How does the FMCSA makes decisions on medical standards for truckers, CMV drivers?
Medical expert panels make recommendations through Medical Expert Panels (MEPs) program, yet truckers with serious medical conditions are still behind the wheel
The Federal Motor Carrier Safety Administration (FMCSA) has certain medical requirements which any person must satisfy before he or she may be eligible to operate a commercial motor vehicle.
For example, as we’ve discussed on our blog before, truck drivers must meet a certain threshold for hearing ability (but it is also noteworthy that the FMCSA has the power to waive certain requirements.
This raises an interesting question: How does an agency that is tasked with regulating highway safety determine the appropriate medical standards for truck drivers?
To help the FMCSA maintain helpful and relevant medical standards for commercial truck drivers, the agency has created a Medical Expert Panels (MEPs) program. The program allows the FMCSA to establish medical advisory boards to provide valuable input regarding medical fitness requirements. The mission of the MEPs is “to improve highway safety by… expert opinion and advice on medical standards and guidance and research on the medical certification of commercial motor vehicle (CMV) drivers.”

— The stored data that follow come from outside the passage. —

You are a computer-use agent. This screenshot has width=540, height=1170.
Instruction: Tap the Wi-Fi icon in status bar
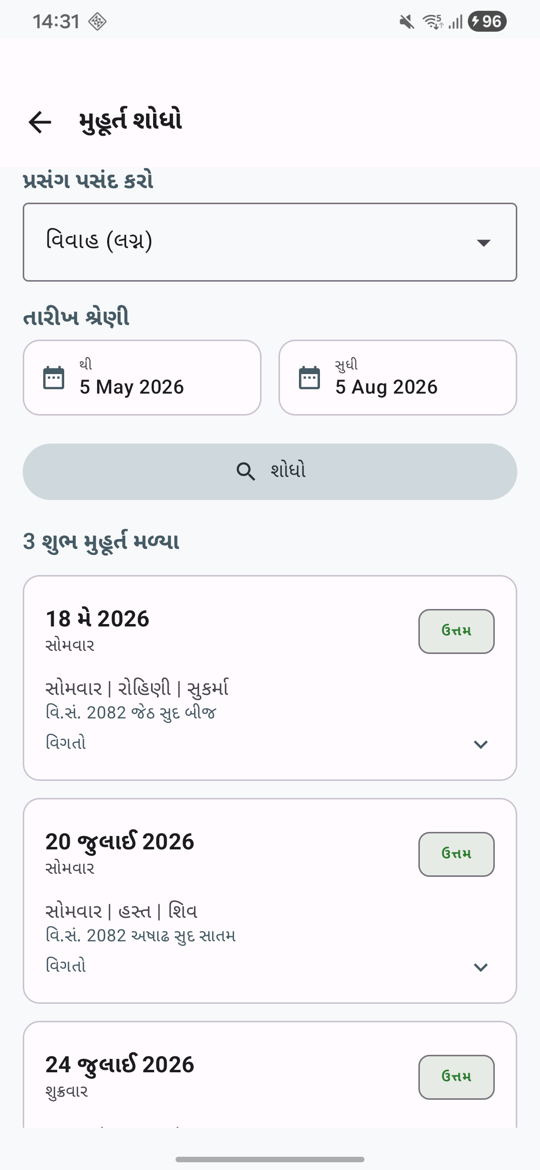[433, 22]
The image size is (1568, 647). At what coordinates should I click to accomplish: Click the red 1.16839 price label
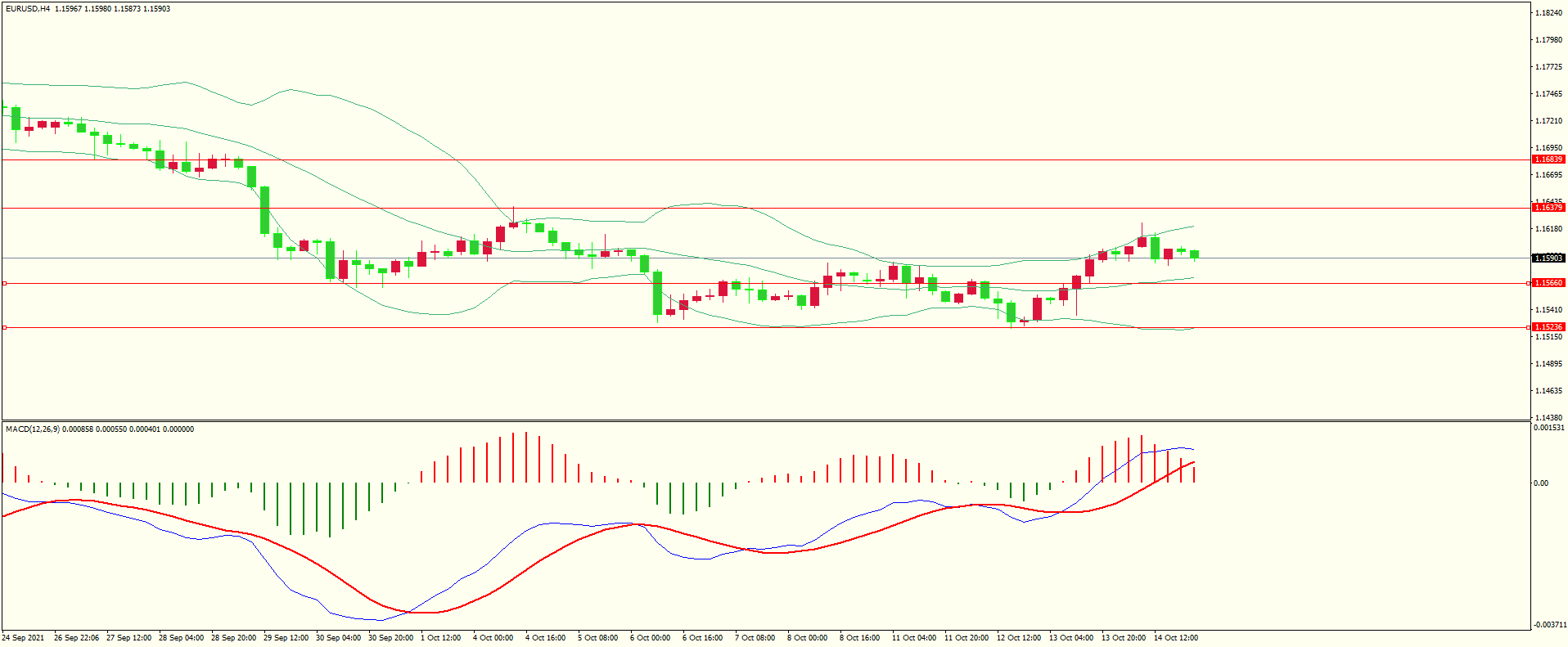point(1548,160)
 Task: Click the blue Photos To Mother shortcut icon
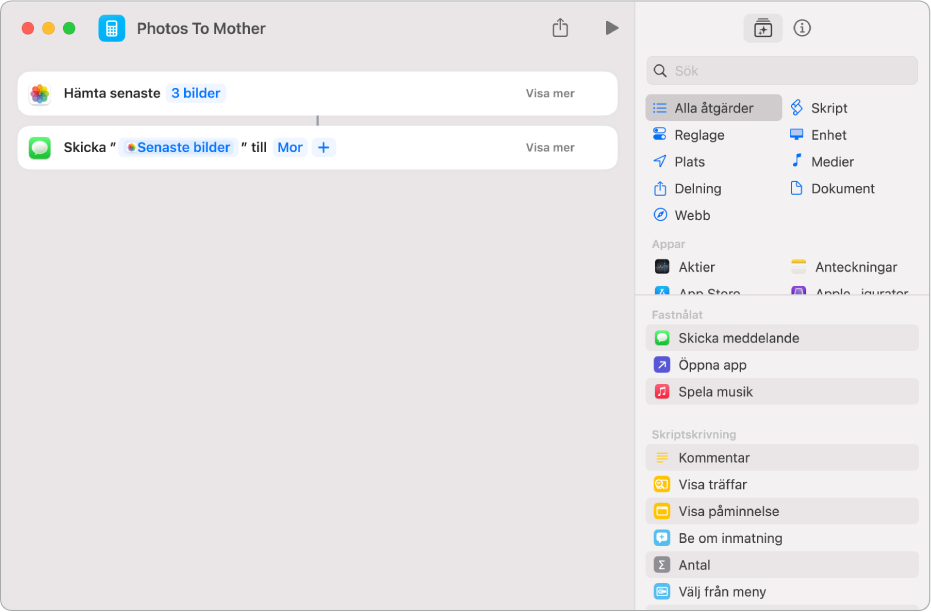112,28
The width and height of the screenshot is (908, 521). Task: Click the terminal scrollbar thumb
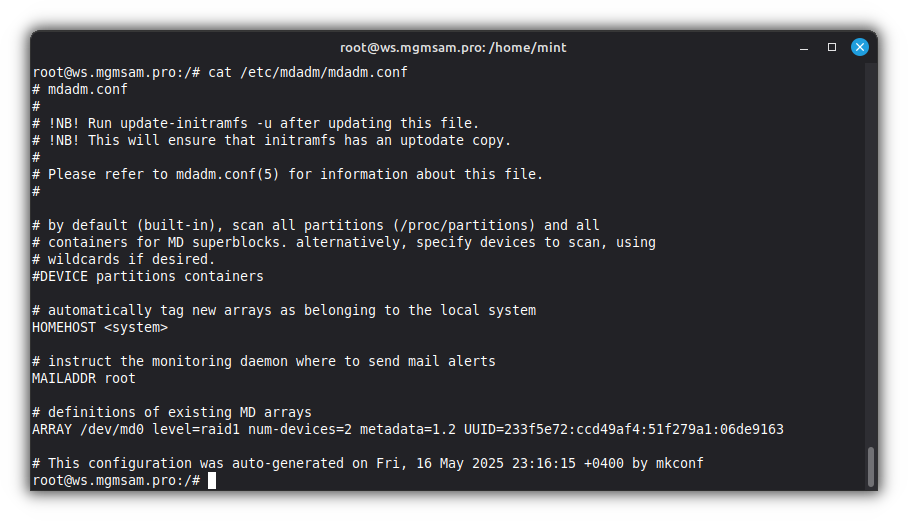pyautogui.click(x=870, y=467)
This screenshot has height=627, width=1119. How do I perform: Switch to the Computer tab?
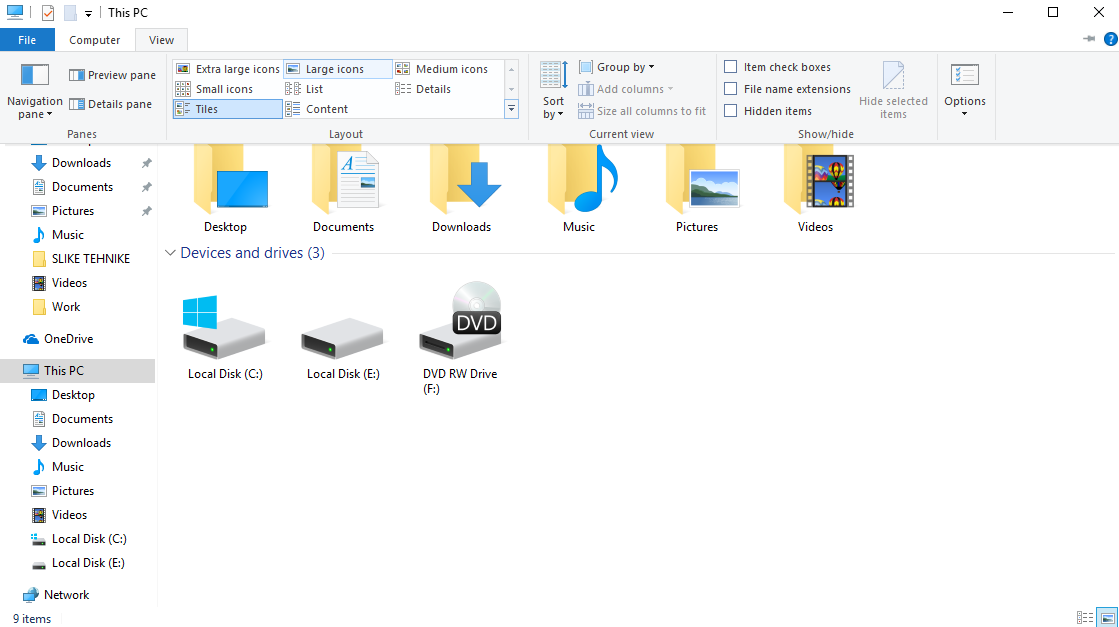pos(94,40)
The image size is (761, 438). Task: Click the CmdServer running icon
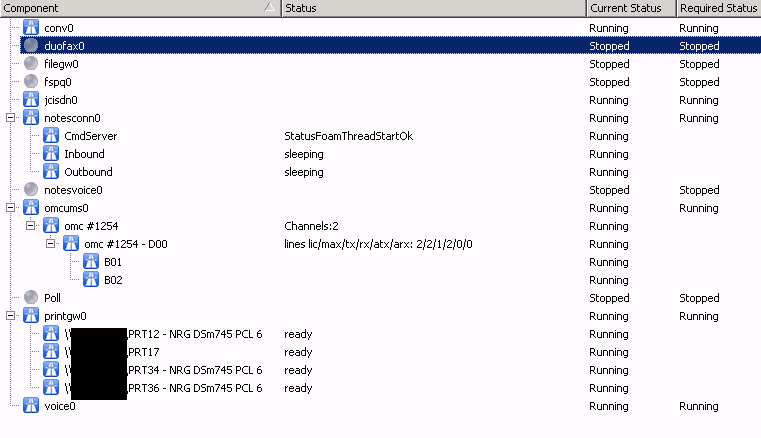pyautogui.click(x=51, y=136)
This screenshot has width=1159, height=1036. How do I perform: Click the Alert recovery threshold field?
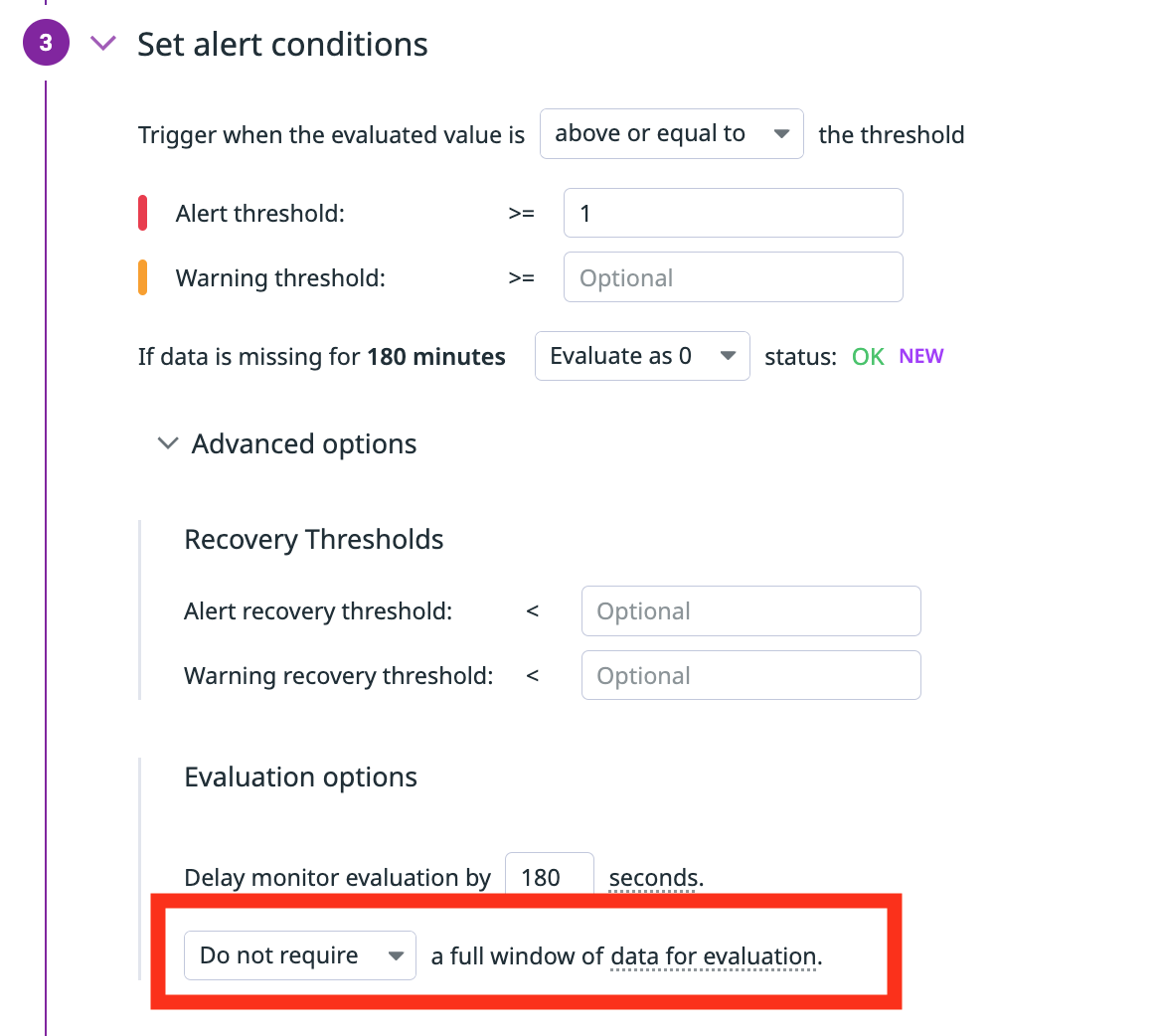(750, 610)
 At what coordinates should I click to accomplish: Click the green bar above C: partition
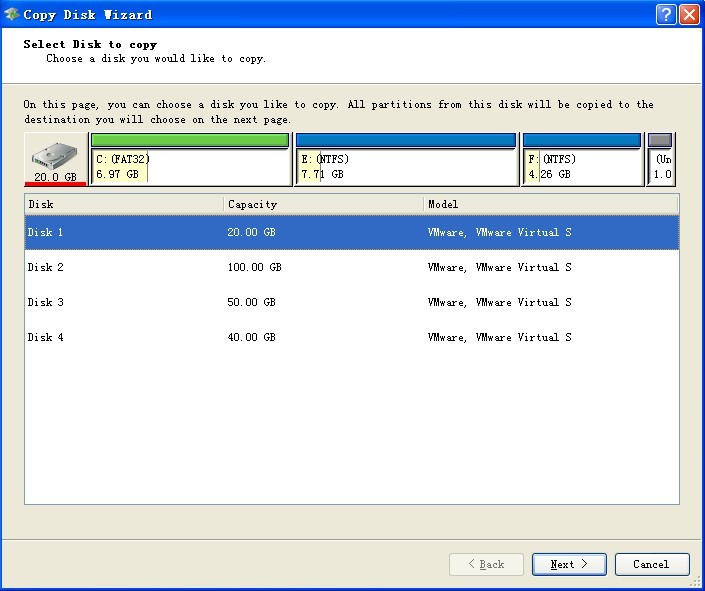coord(189,140)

The panels are constantly working with the agency to update and evaluate current medical fitness for duty standards, and the guidelines for commercial drivers who operate large semi-trucks, buses or other commercial vehicles.
MEPs are comprised of a number of experienced researchers and clinicians who have experience dealing with evidence-based medicine. Each individual MEP is comprised of an independent panel of physicians, clinicians and scientists. These panelists are experts in their respective fields. The MEP team then conducts primary research on relevant medical issues, reviews similar research conducted by other bodies, and then performs analyses “using quantitative and qualitative models to develop evidence-based recommendations” for the FMCSA. The recommendations are submitted to the agency in the form of a report.
For example, recently the FMCSA, at the recommendation of the MEP, changed the medical testing requirements for potential truck drivers who have a BMI above 35. This is an example of the MEP making medical suggestions in the face of new medical knowledge and advances, as the effects of sleep apnea and dangers such as driver fatigue have become better understood.
MEP reports are available online for review by the general public. You can take a look at the executive summaries of evidence reports, including the MEP recommendation reports.
Here’s more information about the FMCSA’s Medical Program.
But why are truck drivers with serious medical conditions still driving?
It’s important to note that while the FMSCA sets medical standards for truck drivers, there are many truck drivers or motor carriers who ignore the laws and find ways around them. There are nearly 600,000 commercial truck drivers with dangerous medical conditions and who qualify for full federal disability payments driving on the roads today, according to a U.S. Government Accountability Office study from 2010. As a lawyer who handles serious truck accident cases around the country, I see how these dangerous medical conditions cause otherwise completely preventable truck wrecks that injure and kill innocent people on our roadways.
Here’s something just as disturbing: A random analysis of truck drivers by the Government Accountability Office (GAO) found 22 percent were driving while receiving disability benefits for epilepsy, alcohol addiction or drug dependence.
Again, this is consistent with our own experience, and is a reason why so many truckers try to flee the accident scene after they have killed someone – because they know the blood test will show positive. In many instances, the trucking company’s safety director encourages this, because it is better to pay an insignificant fine, than it is to pay a significant punitive damages claim for knowingly letting a drug addicted or alcoholic driver get behind the wheel of a tractor trailer and kill someone.
Shockingly, the biggest reason this still happens is because there is a flaw in how truck drivers are examined. Truck drivers with dangerous medical conditions know which doctors will say they can still drive. They will go to certain doctors who they know will write them a clean bill of health, regardless of what their actual health actually is, or how dangerous they might be to others on the road. Some truck companies exacerbate this problem by failing to be the final safety check in the process, failing to properly screen truckers and failing to enforce mandatory federal safety rules that require drivers to meet basic health standards.
Here are the FMCSA basic physical requirements that any trucker must meet to drive a truck, according to 49 CFR: 391.41. Truck drivers are required to not have any of the following conditions that could potentially interfere with operation of a commercial motor vehicle:
- Impairments of the foot, leg, hand, arm or finger.
- Epilepsy.
- Psychiatric conditions.
- High blood pressure.
- Insulin dependent diabetes.
- Specific cardiovascular or respiratory conditions.